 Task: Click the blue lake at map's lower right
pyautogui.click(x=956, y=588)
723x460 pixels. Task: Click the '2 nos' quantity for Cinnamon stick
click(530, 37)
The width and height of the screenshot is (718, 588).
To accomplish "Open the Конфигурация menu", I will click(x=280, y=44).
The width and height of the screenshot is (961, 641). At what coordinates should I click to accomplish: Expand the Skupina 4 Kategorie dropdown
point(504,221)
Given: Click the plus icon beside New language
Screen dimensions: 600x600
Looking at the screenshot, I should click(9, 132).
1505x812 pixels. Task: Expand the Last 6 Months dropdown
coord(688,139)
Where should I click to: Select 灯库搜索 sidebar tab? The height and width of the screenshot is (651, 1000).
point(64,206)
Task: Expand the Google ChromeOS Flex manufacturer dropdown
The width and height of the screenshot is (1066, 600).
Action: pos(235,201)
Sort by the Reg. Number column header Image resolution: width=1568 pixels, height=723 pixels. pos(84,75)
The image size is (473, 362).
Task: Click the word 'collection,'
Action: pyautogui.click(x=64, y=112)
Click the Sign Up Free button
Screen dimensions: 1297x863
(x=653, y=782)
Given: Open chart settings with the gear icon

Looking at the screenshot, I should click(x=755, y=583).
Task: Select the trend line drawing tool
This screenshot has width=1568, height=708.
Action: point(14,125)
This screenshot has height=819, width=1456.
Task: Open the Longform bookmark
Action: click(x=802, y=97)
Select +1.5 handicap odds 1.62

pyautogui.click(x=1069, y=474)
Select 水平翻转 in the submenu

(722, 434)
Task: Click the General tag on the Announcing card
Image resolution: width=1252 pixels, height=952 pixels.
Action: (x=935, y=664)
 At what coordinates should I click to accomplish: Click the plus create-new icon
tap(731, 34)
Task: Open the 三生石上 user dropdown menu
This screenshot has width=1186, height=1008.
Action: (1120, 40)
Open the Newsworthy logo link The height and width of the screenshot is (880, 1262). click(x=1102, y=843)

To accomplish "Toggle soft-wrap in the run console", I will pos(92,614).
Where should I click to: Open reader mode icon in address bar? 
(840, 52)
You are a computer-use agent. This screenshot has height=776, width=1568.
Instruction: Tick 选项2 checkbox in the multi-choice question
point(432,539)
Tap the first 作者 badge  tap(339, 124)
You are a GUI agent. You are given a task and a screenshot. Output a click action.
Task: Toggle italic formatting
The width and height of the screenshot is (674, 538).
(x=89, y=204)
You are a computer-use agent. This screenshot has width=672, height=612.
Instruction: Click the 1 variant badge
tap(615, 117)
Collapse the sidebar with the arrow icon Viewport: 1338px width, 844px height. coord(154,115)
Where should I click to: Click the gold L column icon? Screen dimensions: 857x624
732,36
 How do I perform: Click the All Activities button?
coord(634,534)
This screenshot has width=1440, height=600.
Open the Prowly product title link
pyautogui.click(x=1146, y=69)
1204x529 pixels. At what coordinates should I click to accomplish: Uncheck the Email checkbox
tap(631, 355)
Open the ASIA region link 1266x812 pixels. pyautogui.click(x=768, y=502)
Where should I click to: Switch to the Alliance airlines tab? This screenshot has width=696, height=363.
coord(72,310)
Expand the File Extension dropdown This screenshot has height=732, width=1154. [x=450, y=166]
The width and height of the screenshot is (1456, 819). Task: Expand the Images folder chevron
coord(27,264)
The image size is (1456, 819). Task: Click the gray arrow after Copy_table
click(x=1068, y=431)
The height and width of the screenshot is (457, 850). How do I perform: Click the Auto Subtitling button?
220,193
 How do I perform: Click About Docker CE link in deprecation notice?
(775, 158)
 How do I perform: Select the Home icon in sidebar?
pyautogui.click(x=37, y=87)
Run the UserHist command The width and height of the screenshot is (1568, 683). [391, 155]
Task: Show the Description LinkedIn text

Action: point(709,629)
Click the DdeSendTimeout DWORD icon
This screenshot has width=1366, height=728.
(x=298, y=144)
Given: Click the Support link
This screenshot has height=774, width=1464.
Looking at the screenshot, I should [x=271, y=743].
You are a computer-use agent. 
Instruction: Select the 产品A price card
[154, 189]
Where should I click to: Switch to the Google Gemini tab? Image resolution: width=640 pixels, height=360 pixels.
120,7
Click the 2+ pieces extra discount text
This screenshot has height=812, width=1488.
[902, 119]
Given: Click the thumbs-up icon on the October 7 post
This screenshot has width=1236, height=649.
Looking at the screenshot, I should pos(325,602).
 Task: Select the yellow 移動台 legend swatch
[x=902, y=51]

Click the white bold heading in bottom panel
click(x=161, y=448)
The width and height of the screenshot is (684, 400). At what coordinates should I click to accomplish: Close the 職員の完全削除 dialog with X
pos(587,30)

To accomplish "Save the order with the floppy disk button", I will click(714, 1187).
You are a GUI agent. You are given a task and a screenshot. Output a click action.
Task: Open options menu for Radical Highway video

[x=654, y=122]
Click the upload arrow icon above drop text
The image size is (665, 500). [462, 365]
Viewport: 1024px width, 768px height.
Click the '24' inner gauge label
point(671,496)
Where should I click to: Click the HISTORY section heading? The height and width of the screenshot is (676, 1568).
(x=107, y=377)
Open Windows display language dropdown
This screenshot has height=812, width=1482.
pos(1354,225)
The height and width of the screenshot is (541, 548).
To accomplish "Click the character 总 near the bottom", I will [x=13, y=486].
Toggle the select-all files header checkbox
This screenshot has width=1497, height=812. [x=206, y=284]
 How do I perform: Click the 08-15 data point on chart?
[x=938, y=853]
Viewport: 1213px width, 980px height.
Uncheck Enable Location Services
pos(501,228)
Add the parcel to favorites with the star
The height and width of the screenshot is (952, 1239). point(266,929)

----------------------------------------

Shift every coordinate in the answers of the listing by adding 147, and reproduce the whole stretch starting at the line containing "Where should I click to: Select" and ending at the line containing "Action: pos(235,201)", leaving all other text unchanged.

### WRITTEN SOLUTION:
Where should I click to: Select 灯库搜索 sidebar tab? The height and width of the screenshot is (651, 1000).
point(211,353)
Task: Expand the Google ChromeOS Flex manufacturer dropdown
The width and height of the screenshot is (1066, 600).
Action: pos(382,348)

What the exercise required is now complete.